Elizabeth Polanco De Los Santos, a 21-year-old student, was sentenced to one year in prison in Dubai after being accused of “assaulting and insulting” airport staff during a layover while on her way back to New York City on July 14th. The student has now been given permission to return home, after enduring months of legal battles, during which she had to cover approximately €47,000 in expenses and court fees.
When police granted her a reprieve from her sentence, allowing her to return to New York City, the young women was “ecstatic to be returning to the US after five months of anguish”, according to Detained in Dubai, an advocacy organization that supports foreign nationals who have been detained and prosecuted in the United Arab Emirates.
Accompanied by a friend on a brief journey, Elizabeth’s original plan was to only spend 10 hours at Dubai International Airport, while passing through from Istanbul to New York. When going past security at the international hub, the young woman was asked to remove a medical brace she wears around her waist and upper chest by the airport security officers and was led to a booth where female officers searched her. The staff was “speaking Arabic and laughing at her”, according to Elizabeth’s mother, who revealed the young woman felt “really embarrassed and taken advantage of”.
While asking the security screeners to allow her friend into the search booth to help her get the medical waist trainer suit back on, Elizabeth “gently touched” the arm of one of the officers leading to her detention. She was held in a room for several hours as the officer filed a complaint against. After signing a form in Arabic, she found out she was not allowed to leave the country. According to Detained in Dubai, Elizabeth was subjected to “degrading, painful and humiliating” treatment, going through offensive searches that left her “half naked”.

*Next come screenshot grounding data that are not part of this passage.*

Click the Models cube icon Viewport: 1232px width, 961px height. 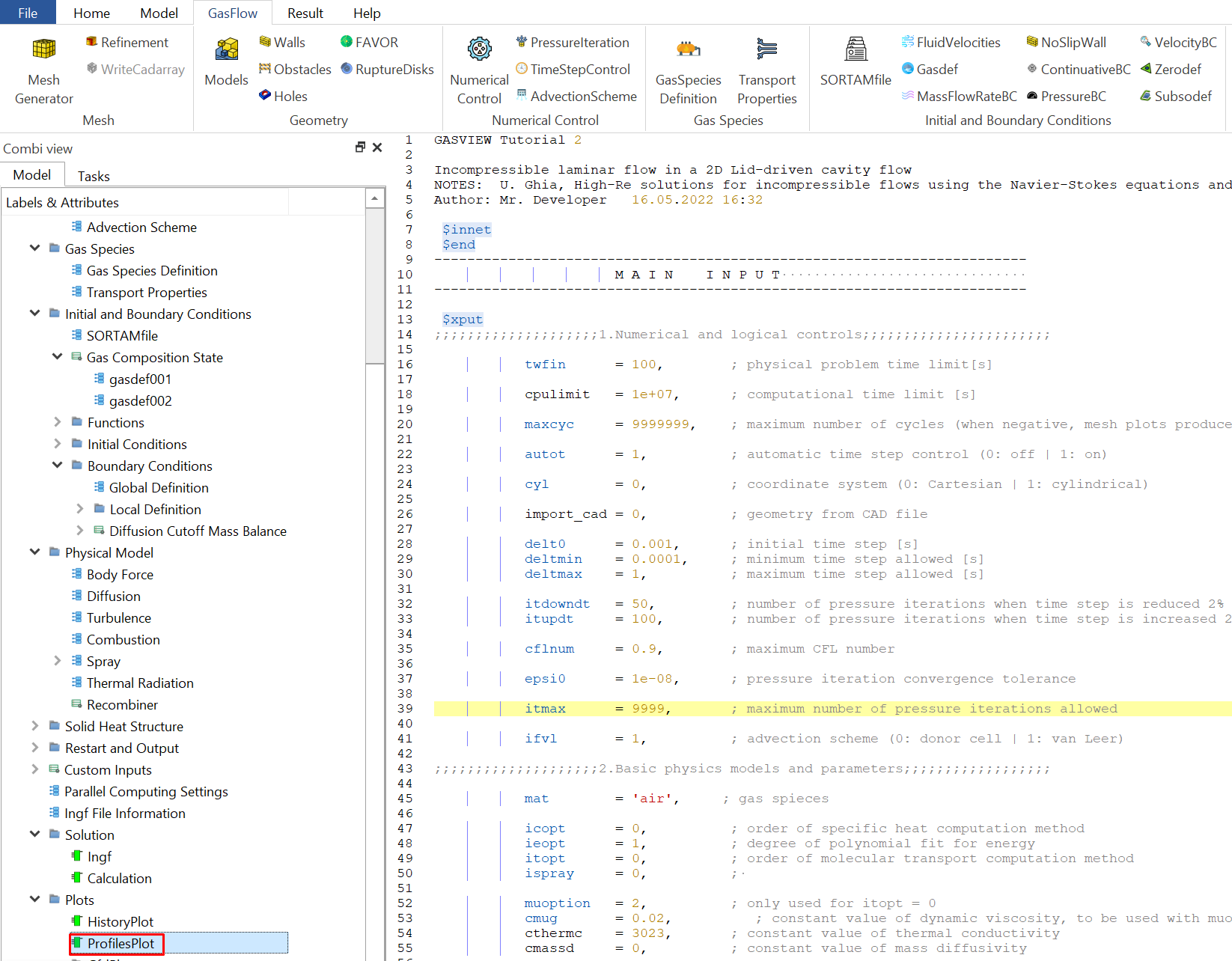226,50
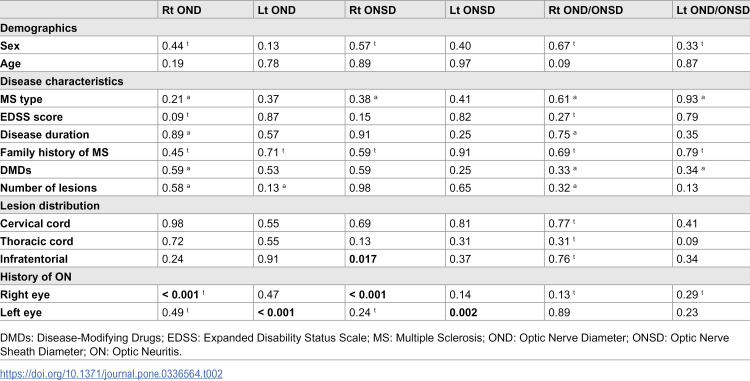This screenshot has width=750, height=381.
Task: Click the bold 0.002 Left eye value
Action: coord(463,313)

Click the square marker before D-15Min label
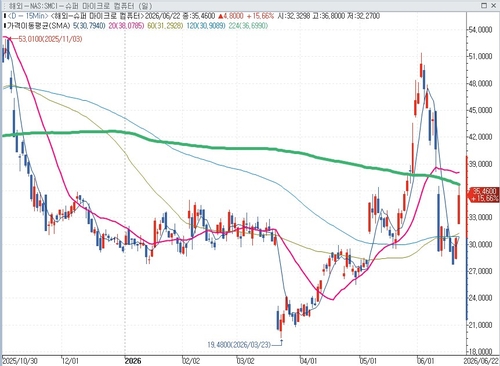[4, 16]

The student was sentenced to one year in prison on October 2nd and was “extremely worried that she [would] be detained in the notorious Al Awir prison and [wouldn’t] be allowed to leave the country”, said Detained in Dubai. Her sentence was however suspended on October 3rd and she was allowed to return home.
“Elizabeth’s hellish five months in Dubai left her humiliated, traumatised and out of pocket $50,000. Elizabeth was falsely accused of assaulting and insulting a customs official when she was stripped and humiliated upon entering the desert city during a transit stop”, said Radha Stirling, CEO of Detained in Dubai.
Stirling has cautioned that additional measures are required to ensure the safety of travelers passing through Dubai. “Tourists are vulnerable to vindictive, false and unevidenced allegations that could leave them languishing in notorious jails. They are vulnerable to extortion schemes like we see from airport staff, rental car agents, taxi drivers and so on”, she stressed.